══ GIVEN TEXT ══

Highlights of Frances
Pallozzi Wittmann’s career include four seasons with New York City Opera;
performances with Syracuse, Cincinnati, Lake George and Glimmerglass
opera companies; and Syracuse, Jacksonville and Monterey Symphony Orchestras. She made her NYC concert debut at Lincoln Center with the Little
Orchestra Society in the American premiere of Vivaldi’s Dixit Dominus. Locally she
has appeared as soloist with Albany Pro Musica, Burnt Hills Oratorio Society,
Capitol Hill Choral Society, the Mendelssohn Club and the Albany and Schenectady
Symphony Orchestras. She currently
teaches voice privately and at UAlbany.
The
Leonata Chamber Ensemble was founded by Leo and
Natalya Milman, natives of Ukraine
and Russia,
respectively. They moved to the United States
in 1993 to dedicate their professional time to teaching and performing with
various musical groups. Performers in the ensemble along with Leon
and Natalya (both violinists) include violist Bill Shapiro, cellist Brittany
Tissiere, clarinetist Thomas Gerbino and percussionist Anna Sackett.

═══

REQUIREMENT A -
Copy the entries from the line with "Given: Click Leila Hazou's candidate photo" up to and including the line with "tap(35, 564)", reproducing those lines character for character.

══ ENTRIES ══

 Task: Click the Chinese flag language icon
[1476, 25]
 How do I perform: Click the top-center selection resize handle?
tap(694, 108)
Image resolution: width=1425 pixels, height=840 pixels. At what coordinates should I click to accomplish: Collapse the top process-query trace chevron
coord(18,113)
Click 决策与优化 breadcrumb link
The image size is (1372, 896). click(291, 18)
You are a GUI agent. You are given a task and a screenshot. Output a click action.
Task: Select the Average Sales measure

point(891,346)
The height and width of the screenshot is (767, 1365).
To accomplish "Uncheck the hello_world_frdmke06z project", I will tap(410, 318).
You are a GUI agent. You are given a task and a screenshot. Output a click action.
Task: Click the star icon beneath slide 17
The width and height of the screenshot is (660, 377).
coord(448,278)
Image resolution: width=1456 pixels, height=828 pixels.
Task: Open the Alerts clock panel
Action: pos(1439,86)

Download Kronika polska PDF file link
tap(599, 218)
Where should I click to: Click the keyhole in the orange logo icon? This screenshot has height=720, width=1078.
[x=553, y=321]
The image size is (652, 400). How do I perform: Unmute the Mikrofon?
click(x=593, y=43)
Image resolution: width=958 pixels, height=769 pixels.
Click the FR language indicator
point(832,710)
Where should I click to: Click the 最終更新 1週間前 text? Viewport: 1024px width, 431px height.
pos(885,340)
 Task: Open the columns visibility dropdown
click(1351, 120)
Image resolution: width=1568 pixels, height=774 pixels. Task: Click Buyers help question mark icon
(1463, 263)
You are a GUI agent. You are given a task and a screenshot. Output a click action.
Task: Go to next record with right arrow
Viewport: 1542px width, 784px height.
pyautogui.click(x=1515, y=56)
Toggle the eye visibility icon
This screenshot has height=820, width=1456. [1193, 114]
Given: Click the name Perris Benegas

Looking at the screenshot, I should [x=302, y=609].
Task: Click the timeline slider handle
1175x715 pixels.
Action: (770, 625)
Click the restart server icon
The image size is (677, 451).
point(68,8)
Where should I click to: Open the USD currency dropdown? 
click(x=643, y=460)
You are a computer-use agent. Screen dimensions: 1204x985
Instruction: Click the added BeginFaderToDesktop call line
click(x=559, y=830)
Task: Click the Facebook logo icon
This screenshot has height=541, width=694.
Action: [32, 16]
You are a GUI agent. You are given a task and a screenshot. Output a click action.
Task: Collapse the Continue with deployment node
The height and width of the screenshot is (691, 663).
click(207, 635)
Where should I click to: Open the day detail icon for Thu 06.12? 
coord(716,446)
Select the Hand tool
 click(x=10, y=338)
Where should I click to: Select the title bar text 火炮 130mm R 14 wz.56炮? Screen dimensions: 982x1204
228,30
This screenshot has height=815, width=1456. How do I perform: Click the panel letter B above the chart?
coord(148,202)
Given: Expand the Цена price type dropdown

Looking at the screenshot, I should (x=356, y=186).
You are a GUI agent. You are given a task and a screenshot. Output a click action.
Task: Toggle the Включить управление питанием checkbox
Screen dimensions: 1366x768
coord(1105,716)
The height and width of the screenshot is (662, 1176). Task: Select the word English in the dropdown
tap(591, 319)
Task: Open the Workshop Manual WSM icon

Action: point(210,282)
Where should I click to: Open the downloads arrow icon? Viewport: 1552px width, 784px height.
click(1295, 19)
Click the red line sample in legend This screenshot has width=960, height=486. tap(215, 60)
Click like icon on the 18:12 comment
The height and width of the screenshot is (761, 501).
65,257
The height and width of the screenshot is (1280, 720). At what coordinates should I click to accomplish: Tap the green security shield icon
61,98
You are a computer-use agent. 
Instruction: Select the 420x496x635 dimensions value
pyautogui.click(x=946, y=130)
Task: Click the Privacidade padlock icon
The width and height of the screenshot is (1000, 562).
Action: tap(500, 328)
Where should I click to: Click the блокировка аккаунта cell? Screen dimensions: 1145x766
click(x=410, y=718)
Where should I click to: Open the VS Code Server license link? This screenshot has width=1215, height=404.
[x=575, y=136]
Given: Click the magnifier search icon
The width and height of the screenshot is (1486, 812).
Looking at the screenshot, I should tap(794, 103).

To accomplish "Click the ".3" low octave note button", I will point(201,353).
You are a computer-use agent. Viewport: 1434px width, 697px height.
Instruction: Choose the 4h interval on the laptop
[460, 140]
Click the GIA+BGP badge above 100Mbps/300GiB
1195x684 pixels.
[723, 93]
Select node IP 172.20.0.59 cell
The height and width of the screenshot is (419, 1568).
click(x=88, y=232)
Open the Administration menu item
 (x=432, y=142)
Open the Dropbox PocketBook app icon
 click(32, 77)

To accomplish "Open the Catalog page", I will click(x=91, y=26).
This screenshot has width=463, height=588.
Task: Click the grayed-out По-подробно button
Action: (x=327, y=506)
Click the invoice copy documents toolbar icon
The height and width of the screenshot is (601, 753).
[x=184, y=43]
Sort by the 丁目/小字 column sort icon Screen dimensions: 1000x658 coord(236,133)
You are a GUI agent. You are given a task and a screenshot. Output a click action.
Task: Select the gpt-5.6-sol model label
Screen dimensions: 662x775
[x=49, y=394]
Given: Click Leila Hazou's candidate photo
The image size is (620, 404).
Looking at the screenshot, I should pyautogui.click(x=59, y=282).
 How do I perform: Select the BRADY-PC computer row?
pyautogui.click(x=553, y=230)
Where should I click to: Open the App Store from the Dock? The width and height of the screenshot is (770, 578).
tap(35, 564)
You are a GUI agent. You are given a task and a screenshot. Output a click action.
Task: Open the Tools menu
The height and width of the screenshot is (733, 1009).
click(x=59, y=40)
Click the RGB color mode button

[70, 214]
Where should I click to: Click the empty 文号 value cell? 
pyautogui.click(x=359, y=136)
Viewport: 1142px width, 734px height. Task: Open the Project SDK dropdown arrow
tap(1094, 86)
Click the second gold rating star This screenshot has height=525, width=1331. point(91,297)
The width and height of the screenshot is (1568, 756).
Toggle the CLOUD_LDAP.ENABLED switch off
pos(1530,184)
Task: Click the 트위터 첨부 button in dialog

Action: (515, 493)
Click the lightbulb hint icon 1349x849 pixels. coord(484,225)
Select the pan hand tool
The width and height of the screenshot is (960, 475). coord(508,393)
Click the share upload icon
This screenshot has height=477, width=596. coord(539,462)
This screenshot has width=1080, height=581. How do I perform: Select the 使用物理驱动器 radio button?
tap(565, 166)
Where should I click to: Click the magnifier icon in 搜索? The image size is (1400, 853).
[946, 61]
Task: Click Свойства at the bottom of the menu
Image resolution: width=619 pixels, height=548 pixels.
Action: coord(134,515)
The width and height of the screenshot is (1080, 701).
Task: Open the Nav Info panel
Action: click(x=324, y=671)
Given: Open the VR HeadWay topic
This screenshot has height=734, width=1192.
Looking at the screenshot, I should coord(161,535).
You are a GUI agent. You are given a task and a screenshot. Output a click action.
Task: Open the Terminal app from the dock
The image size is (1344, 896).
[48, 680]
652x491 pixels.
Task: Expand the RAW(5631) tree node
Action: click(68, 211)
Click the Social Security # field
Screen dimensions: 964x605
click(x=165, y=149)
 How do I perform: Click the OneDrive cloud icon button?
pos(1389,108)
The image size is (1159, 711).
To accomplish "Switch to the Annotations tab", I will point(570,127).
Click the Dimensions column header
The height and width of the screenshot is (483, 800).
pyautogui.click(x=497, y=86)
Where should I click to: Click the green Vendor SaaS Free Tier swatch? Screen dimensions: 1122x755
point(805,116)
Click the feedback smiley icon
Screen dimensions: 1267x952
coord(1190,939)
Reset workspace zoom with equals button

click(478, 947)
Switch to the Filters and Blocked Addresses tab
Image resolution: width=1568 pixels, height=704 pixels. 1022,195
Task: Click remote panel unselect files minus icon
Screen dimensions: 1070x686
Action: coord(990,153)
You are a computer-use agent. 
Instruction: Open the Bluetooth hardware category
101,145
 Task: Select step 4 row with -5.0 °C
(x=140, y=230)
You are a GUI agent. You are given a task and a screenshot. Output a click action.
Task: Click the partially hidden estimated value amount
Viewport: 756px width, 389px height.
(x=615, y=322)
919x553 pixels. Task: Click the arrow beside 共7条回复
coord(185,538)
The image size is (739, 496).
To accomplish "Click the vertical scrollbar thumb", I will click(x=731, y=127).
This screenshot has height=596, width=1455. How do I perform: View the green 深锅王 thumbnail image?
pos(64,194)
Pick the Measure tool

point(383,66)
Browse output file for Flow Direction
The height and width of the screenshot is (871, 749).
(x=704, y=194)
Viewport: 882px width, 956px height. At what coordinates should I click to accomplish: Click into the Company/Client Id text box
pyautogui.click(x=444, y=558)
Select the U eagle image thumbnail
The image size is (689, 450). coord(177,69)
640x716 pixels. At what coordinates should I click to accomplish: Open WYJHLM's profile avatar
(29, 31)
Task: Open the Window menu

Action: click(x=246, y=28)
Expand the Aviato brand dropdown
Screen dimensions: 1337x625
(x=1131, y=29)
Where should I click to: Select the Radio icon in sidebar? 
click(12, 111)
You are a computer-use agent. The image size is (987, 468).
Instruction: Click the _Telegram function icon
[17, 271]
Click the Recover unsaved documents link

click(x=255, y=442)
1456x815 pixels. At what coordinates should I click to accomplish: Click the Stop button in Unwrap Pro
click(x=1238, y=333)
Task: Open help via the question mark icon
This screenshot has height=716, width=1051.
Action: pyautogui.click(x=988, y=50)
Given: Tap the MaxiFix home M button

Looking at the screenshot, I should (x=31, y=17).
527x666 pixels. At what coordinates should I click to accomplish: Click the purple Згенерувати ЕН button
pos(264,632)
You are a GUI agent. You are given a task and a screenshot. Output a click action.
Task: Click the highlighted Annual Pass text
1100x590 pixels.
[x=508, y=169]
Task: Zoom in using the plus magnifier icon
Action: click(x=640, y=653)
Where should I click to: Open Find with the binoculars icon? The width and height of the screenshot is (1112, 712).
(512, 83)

═══

REQUIREMENT B -
Using the musician profiles, answer these:
(i) Where did Frances Pallozzi Wittmann make her NYC concert debut?
(ii) In what year did the founders of the Leonata Chamber Ensemble move to the United States?
(iii) What instrument does Anna Sackett play in the ensemble?

COMPLETE OUTPUT A -
Given: Click Leila Hazou's candidate photo
The image size is (620, 404).
Looking at the screenshot, I should pyautogui.click(x=59, y=282).
 How do I perform: Select the BRADY-PC computer row?
pyautogui.click(x=553, y=230)
Where should I click to: Open the App Store from the Dock? The width and height of the screenshot is (770, 578).
tap(35, 564)

COMPLETE OUTPUT B -
(i) At Lincoln Center, with the Little Orchestra Society
(ii) 1993
(iii) Percussion